The three other inductees to the hall, gaming magnates John Ascuaga and Sam Boyd and prominent water official Pat Mulroy, cover a broad expanse both geographically and in experience.
In selecting Ascuaga, the business school's executive advisory board that votes on the nominees conferred rare recognition on someone from Northern Nevada.
"In the past, we have tried to achieve some regional diversity," Jarley said.
Yet only one other of the inductees, now numbering 32 since the hall was launched in 2002, achieved business prominence outside Las Vegas.
Ascuaga, born in Idaho in 1925, bought the Nugget casino in Sparks in 1960 after working there as general manager and built it into the Reno area's most prominent resort. Over the years, he added a pair of 29-story towers containing 1,658 rooms, along with restaurants and meeting space.

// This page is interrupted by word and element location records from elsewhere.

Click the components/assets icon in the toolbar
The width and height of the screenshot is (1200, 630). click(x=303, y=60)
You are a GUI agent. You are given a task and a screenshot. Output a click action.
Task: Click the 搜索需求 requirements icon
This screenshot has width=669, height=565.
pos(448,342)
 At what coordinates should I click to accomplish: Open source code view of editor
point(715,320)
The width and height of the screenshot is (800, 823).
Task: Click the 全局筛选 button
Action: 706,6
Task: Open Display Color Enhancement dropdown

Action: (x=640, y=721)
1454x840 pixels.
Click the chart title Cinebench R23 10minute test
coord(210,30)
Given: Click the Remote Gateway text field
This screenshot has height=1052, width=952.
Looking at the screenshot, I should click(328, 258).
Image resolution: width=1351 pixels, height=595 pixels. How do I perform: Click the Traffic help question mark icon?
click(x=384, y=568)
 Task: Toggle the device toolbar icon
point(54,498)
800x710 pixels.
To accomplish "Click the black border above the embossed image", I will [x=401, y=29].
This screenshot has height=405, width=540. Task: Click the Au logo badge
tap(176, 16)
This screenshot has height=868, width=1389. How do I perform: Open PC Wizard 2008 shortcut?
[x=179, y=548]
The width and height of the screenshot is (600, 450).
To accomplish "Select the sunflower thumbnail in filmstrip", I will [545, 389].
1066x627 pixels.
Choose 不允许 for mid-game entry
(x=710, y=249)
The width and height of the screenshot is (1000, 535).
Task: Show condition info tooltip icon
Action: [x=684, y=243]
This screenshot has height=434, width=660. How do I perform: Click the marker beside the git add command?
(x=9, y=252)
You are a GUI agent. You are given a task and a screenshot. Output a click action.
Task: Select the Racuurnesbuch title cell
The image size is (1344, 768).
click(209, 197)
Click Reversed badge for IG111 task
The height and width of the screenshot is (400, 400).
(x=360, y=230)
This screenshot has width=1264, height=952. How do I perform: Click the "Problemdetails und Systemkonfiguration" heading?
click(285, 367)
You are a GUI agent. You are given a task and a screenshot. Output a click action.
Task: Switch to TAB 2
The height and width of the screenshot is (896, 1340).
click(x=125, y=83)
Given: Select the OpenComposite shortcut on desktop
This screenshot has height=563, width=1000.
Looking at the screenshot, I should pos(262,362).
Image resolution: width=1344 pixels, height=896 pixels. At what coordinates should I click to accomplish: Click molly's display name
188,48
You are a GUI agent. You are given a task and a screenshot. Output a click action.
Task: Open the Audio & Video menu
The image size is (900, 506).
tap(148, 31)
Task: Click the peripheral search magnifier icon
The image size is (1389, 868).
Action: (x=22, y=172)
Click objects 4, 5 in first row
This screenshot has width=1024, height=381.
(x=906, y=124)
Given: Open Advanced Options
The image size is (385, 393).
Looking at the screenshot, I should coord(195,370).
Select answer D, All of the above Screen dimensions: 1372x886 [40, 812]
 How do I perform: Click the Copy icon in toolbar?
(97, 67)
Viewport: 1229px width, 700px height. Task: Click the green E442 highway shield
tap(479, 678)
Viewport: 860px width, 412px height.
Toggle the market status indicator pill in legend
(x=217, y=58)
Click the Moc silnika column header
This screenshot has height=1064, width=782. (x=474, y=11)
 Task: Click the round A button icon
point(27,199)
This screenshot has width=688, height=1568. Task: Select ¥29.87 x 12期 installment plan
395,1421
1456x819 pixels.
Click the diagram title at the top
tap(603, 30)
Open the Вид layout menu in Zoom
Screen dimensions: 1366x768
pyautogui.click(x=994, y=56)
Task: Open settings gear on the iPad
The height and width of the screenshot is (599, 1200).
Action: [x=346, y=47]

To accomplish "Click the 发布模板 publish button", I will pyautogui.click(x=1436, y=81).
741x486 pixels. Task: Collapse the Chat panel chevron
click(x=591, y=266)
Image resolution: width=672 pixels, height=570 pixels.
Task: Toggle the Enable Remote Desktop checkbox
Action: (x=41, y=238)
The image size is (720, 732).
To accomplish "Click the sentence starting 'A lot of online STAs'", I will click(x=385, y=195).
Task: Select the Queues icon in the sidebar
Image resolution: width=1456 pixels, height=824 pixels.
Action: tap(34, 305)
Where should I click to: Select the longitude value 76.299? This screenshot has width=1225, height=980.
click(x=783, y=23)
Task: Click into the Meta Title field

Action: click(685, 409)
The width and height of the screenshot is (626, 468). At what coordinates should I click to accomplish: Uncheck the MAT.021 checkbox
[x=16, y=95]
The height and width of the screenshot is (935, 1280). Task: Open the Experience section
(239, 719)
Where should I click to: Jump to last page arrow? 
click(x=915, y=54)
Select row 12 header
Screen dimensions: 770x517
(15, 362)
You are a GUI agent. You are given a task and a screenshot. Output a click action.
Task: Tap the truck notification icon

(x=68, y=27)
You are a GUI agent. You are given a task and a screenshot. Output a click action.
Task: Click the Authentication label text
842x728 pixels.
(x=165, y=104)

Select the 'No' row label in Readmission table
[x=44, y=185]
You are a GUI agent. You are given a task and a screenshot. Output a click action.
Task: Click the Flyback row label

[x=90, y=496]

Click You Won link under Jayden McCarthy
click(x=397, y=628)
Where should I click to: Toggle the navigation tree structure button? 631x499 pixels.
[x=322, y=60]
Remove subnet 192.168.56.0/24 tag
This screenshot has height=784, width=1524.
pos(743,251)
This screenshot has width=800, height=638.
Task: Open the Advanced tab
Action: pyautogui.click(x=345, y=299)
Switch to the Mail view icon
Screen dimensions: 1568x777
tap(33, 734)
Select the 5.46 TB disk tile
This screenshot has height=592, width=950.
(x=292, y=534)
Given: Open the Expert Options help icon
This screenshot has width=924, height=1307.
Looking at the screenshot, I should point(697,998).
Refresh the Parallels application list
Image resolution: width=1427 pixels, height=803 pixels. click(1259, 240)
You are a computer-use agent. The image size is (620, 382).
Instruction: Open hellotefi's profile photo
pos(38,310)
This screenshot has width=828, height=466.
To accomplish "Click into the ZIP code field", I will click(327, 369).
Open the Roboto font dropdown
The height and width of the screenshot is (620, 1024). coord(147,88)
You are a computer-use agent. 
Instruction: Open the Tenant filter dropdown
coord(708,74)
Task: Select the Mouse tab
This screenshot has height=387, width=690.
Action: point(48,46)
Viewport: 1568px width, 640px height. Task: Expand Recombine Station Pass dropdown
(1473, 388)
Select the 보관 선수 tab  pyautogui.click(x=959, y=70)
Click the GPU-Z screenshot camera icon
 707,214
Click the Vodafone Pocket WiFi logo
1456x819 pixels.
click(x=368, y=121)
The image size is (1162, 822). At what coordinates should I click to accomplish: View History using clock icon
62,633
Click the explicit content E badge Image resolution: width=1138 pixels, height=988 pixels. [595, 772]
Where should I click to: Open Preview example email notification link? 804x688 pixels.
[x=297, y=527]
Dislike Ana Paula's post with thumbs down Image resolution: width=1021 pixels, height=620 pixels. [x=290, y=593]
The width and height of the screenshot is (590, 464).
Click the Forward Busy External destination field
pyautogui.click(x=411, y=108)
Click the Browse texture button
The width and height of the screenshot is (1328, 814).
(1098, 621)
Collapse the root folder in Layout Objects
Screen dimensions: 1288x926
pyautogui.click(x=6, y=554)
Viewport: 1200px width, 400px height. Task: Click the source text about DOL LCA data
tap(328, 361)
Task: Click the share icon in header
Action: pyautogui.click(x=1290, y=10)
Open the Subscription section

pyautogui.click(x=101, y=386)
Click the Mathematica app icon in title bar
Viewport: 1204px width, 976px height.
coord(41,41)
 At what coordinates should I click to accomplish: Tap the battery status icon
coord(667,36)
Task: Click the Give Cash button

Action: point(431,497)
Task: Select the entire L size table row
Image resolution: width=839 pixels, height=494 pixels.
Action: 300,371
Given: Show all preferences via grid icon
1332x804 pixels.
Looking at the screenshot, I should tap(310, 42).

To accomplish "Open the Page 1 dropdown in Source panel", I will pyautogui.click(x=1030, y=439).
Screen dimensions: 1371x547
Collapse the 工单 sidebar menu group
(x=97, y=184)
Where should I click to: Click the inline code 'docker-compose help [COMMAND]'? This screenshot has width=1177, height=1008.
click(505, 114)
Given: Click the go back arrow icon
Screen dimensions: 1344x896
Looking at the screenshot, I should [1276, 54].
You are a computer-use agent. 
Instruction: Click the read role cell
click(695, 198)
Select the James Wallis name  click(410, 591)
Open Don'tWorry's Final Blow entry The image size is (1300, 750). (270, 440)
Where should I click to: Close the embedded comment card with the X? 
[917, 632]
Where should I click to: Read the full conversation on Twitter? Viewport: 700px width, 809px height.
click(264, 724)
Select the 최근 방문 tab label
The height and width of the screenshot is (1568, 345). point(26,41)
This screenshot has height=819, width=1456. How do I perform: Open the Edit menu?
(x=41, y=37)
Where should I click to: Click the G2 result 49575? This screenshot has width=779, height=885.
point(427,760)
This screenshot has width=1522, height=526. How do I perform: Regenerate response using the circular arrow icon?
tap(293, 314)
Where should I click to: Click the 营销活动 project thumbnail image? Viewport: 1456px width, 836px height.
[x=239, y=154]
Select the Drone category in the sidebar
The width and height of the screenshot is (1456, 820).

According to Nugget spokesman Mike Traum, Ascuaga, 85, remains president and makes the two-hour round trip drive from his ranch in Jacks Valley almost every day. Two of his four children have moved into top management positions.
Sam Boyd's selection might seem obvious because of his longtime presence in the industry and his role in developing locals casinos and launching the ventures that led to the creation of Boyd Gaming Corp. But it was still something of an oddity. Son Bill Boyd, who succeeded him as the head of the Boyd interests, reached the hall five years ago.
"It was an oversight not to put Sam Boyd in then, and we decided to right the injustice," Jarley said.
Mulroy, 56, has been the Southern Nevada Water Authority's general manager since its inception in 1991. She has wielded a large influence over the economy as the water authority's leader, working out agreements with other agencies, overseeing $2.5 billion in infrastructure spending, pushing conservation programs and dealing with drops so that the taps still flow and the fountains still dance in front of Bellagio.
The population has more than doubled during her tenure, and there have been spells of drought.
"I guess the reason I was selected is because we have worked closely with the business community on water resource issues," she said. "Water, in this desert town, is the one fundamental underpinning business."
The inductees will formally join the hall at a recognition banquet Feb. 11.